Nfld. & Labrador

Nain gets X-ray machine after teen dies of TB

It wasn't easy to get the portable machine into the remote community, says a health official, and the scans have to be sent elsewhere to be read.

14-year-old boy from the Labrador community died of tuberculosis in March

A chest x-ray shows pulmonary tuberculosis in this file photo. Such x-rays can now be taken in Nain, via a portable machine that has been brought into the community. (Puwadol Jaturawutthichai/Shutterstock)

An X-ray machine is up and running in Nain, after a 14-year-old boy from the community died of tuberculosis in March.

The portable machine was brought into the community and has been running since April 6, with 65 scans done so far, said Antionette Cabot, a director with Labrador-Grenfell Health.

Before the machine was brought in to the community, patients in need of a chest X-ray had to travel to Happy Valley-Goose Bay.

"We had patients who were leaving their homes, leaving their families, coming into Goose Bay, getting their X-rays done — which would be dependent on the weather, if they get back or not," Cabot, who oversees the health authority's TB programs, told the Labrador Morning Show Thursday.

"So this is wonderful, to be able to provide the services actually in the community where the patients need them, keep them at home."

Gussie Bennett, 14 and from Nain, died of tuberculosis in St. John's in March. (Submitted by Katie Suarak)

Getting the machine into the small community on Labrador's north coast was something of an undertaking, Cabot said.

"It was a little bit on the challenging side for sure, and took a lot of collaboration and partners actually across the country, let alone the province," she said.

Patients who need the X-ray are identified through clinical screening, and their doctor will fill out a requisition for the scan, she said. The clinic in Nain contacts those patients about their appointment time.

The Nunatsiavut government has hired a driver to bring patients to and from the clinic as needed.

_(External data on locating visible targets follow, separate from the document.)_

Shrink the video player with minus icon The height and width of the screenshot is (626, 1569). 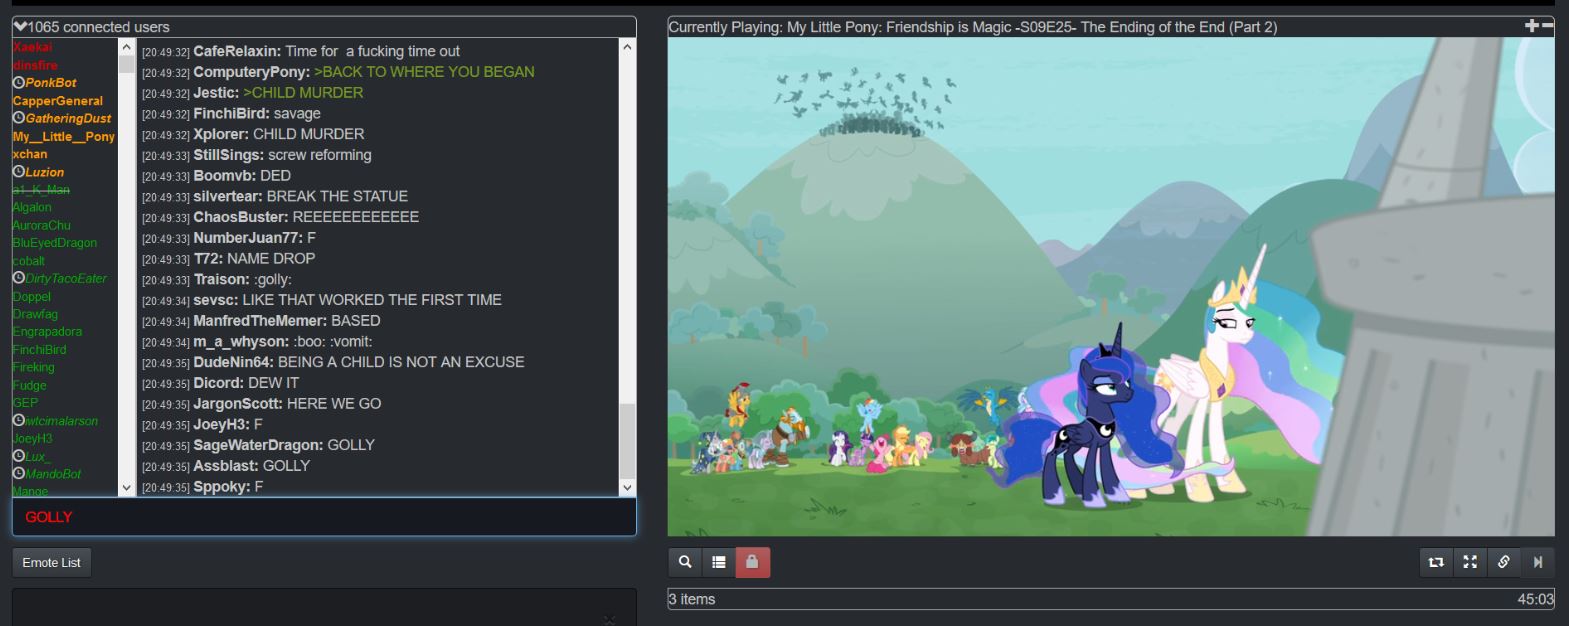pyautogui.click(x=1548, y=26)

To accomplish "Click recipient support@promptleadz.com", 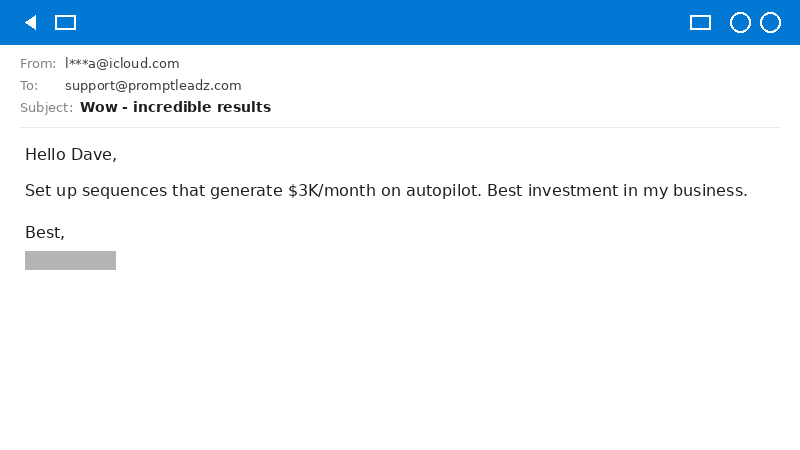I will click(153, 85).
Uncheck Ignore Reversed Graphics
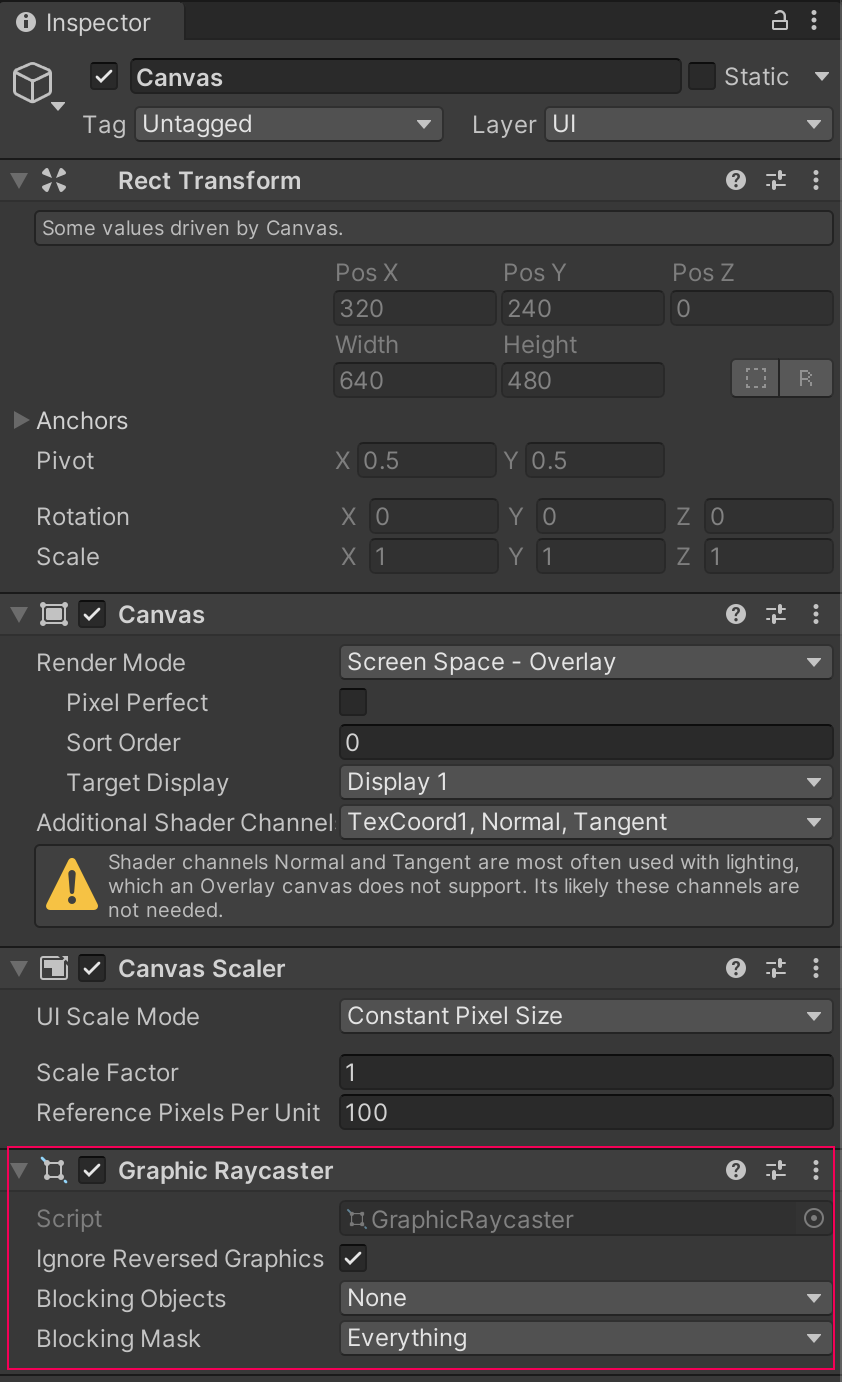 coord(353,1258)
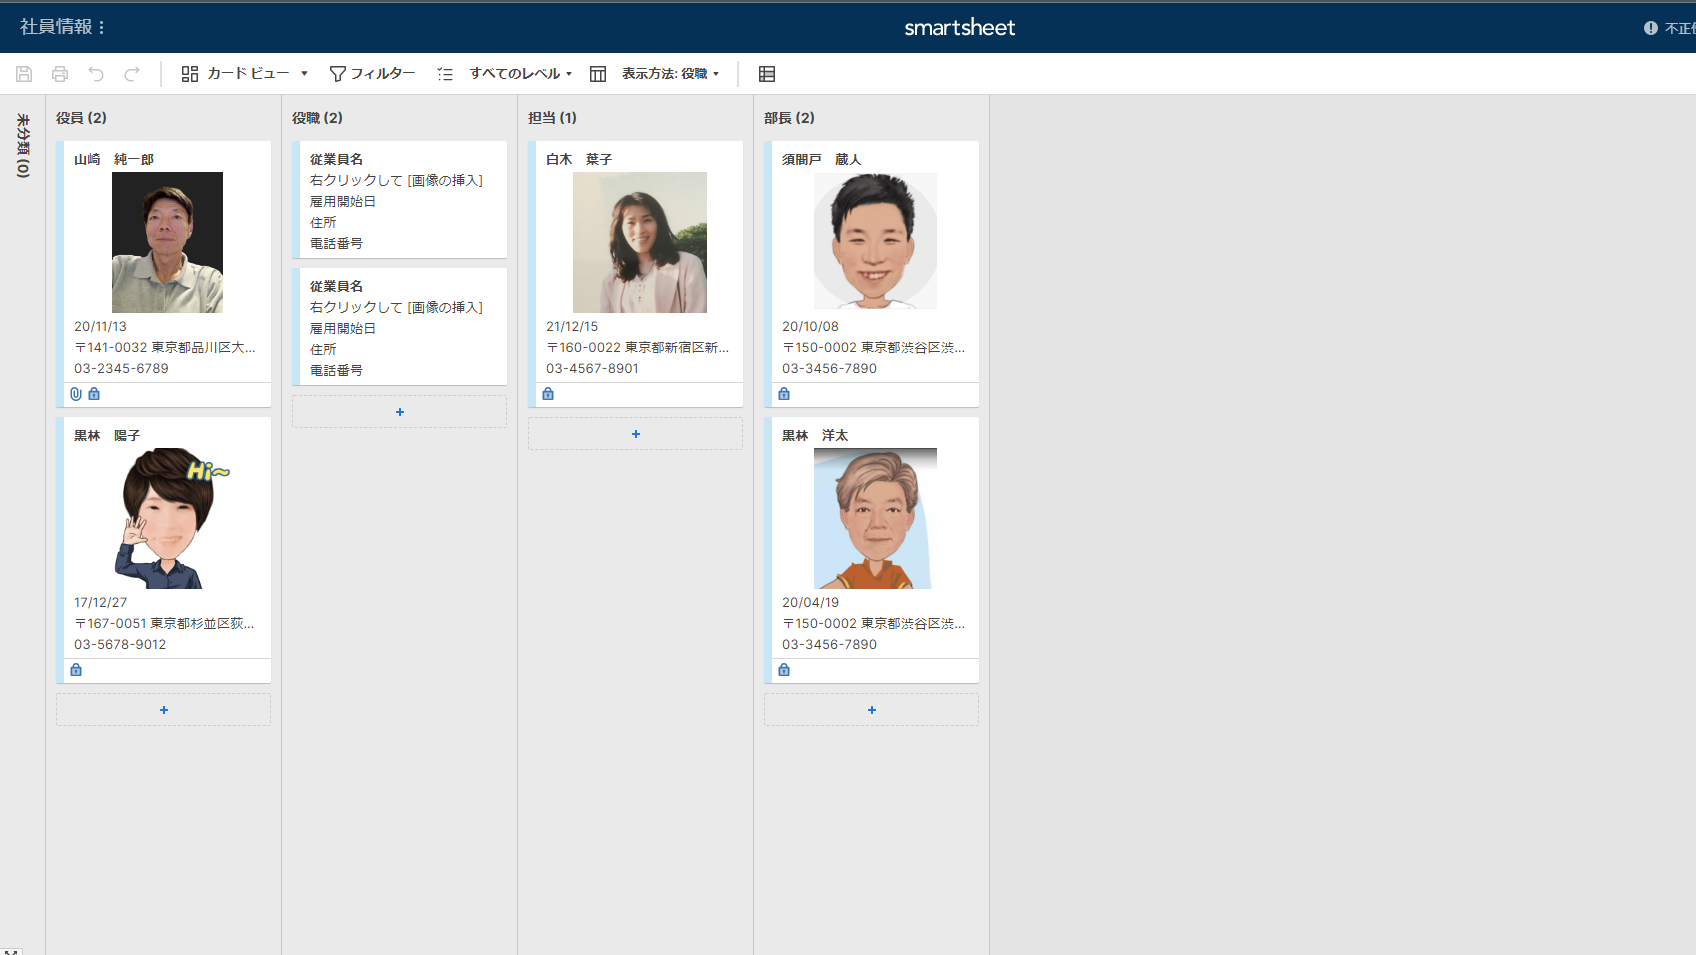Click the save icon in the toolbar

coord(24,73)
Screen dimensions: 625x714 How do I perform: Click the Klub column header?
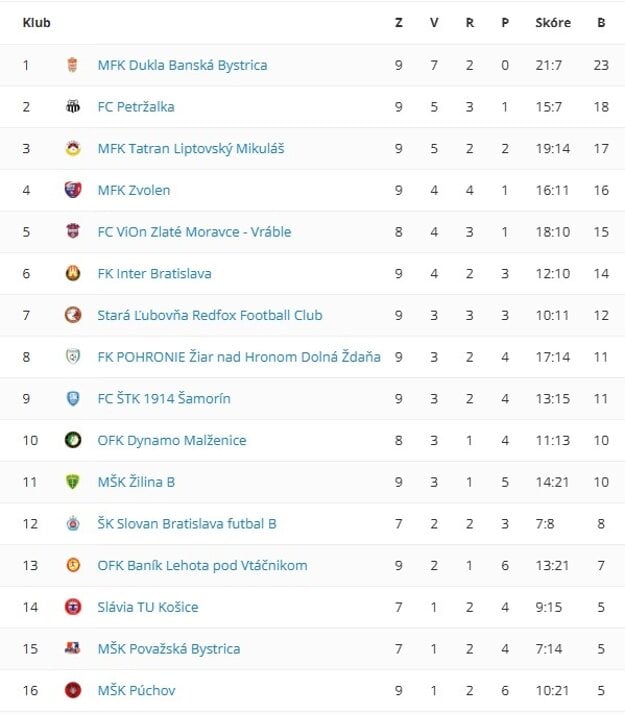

Slow internet means night work

The X-rays are taken in Nain, then sent electronically to Happy Valley-Goose Bay, where they are forwarded to Eastern Health for review by a radiologist. 

Because of the challenges with internet service along the north coast, the technologist is coming in in the evenings, when the connection is less busy, to send the images when needed, Cabot said.

"It can be a little bit challenging at times, but I must say we're doing fairly well with it," she said.

Before the X-ray machine was sent to Nain, people had to travel to Happy Valley-Goose Bay to be screened. (CBC)

After this initial round of screening, broader screenings will be conducted as more patients requiring an X-ray to check for tuberculosis are identified. 

A decision about whether the machine should stay in the region permanently has not been made, Cabot said.

There are still some potential TB cases under investigation in the region, she said, but only the one case of the 14-year-old boy has been confirmed so far.